New log type entry?

Gertjan

@stephenw10 said in New log type entry?:

when you see that it's almost always because it's pulled in something newer.

Noop. I should be on 'Release', not RC or beta.

I'm, imho, on a rock solid 25.07.1. I saw the same thing happening on (several ?) versions before.
I've installed '25.07.1' clean and it was on of the first things I've tested.
I've written about it in the past, in the captive portal forum (I'll look it up : edit : here it is).

I use(d) this : Troubleshooting Captive Portal.

Even when I de activate the captive portal, I'll keep seeing this :

[25.07.1-RELEASE][root@pfSense.bhf.tld]/root: pfSsh.php playback pfanchordrill

cpzoneid_2_allowedhosts rules/nat contents:
pfctl: DIOCGETETHRULES: No such file or directory

hostname_0 rules/nat contents:
pfctl: DIOCGETRULES: Invalid argument
pfctl: DIOCGETRULES: Invalid argument

If I recall well, restarting pfSense without the portal will solve the issue.
Re activating the portal will bring the issue back.

dit : Bob.dig, sorry for polluting your post.

Bob.Dig

@tinfoilmatt said in New log type entry?:

But it does give some insight into this system's configuration. Definitely makes it all less of a wonder.

I changed mine, to look like yours. Let's see, if it has any positive impact.

Btw, your questions have been already answered here, it is a WAN-type interface and with that, it can have no rules and be perfectly fine.

tinfoilmatt

@Bob.Dig

[in New log type entry?:]

Notice in OP how the oldest packet is apparently a TCP packet without any flag set, no source/destination ports logged? But then the next packet is an ACK in the same direction, ostensibly from a webserver, and this time with logged ports?

Any thoughts provoked there? I don't see that as having been addressed anywhere.

All due politeness—but a jacked-up system has the potential to 'trigger' jacked-up logging...

tinfoilmatt

@Bob.Dig said in New log type entry?:

I changed mine to look like yours.

And this wouldn't seem feasible, so I'm not sure what you would've changed.

stephenw10

@tinfoilmatt said in New log type entry?:

...feels like a mess.

There are a lot of interfaces but that all looks like expected output.

stephenw10

@Gertjan said in New log type entry?:

hostname_0

What is hostname_0 in that context? I'll try to replicate with some clients on it....

tinfoilmatt

@stephenw10 If by "interfaces" you mean 'four virtualized interfaces, some outrageous number of virtual sub-virtualized interfaces, and a buncha WireGuard sprinkled in'—sure.

stephenw10

Ha, well levels of outrage may vary!

tinfoilmatt

Hey, I wouldn't have even chimed in if not for the incessant...
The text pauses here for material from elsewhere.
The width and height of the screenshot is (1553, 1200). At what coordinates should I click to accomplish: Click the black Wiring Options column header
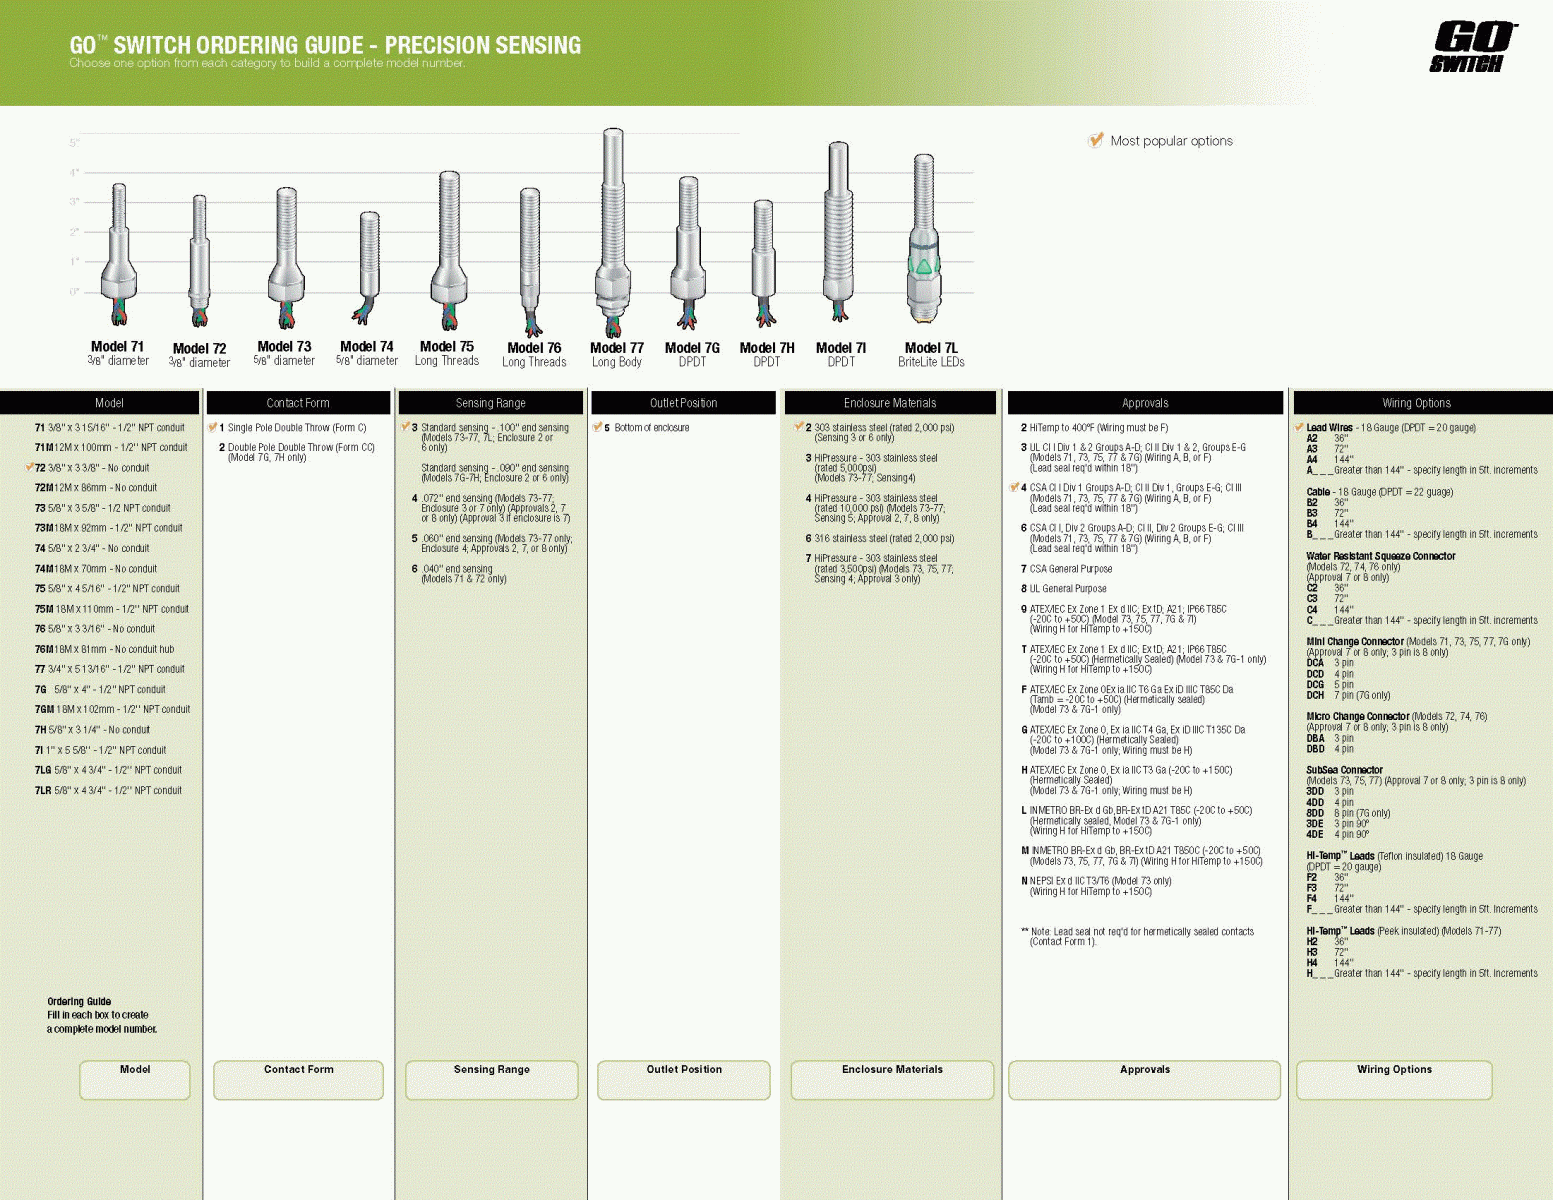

Looks like having a block rule on that interface is "fixing" it for my eyes.

...insinuation...

I hope you guys will find the secret rule.

...that...

those entries still come up.

...there's some kind of development issue here. Outrageous indeed.

Gertjan

@stephenw10 said in New log type entry?:

What is hostname_0 in that context? I'll try to replicate with some clients on it....

See here : pfSsh.php playback pfanchordrill (when portal is active) - let's continue over there.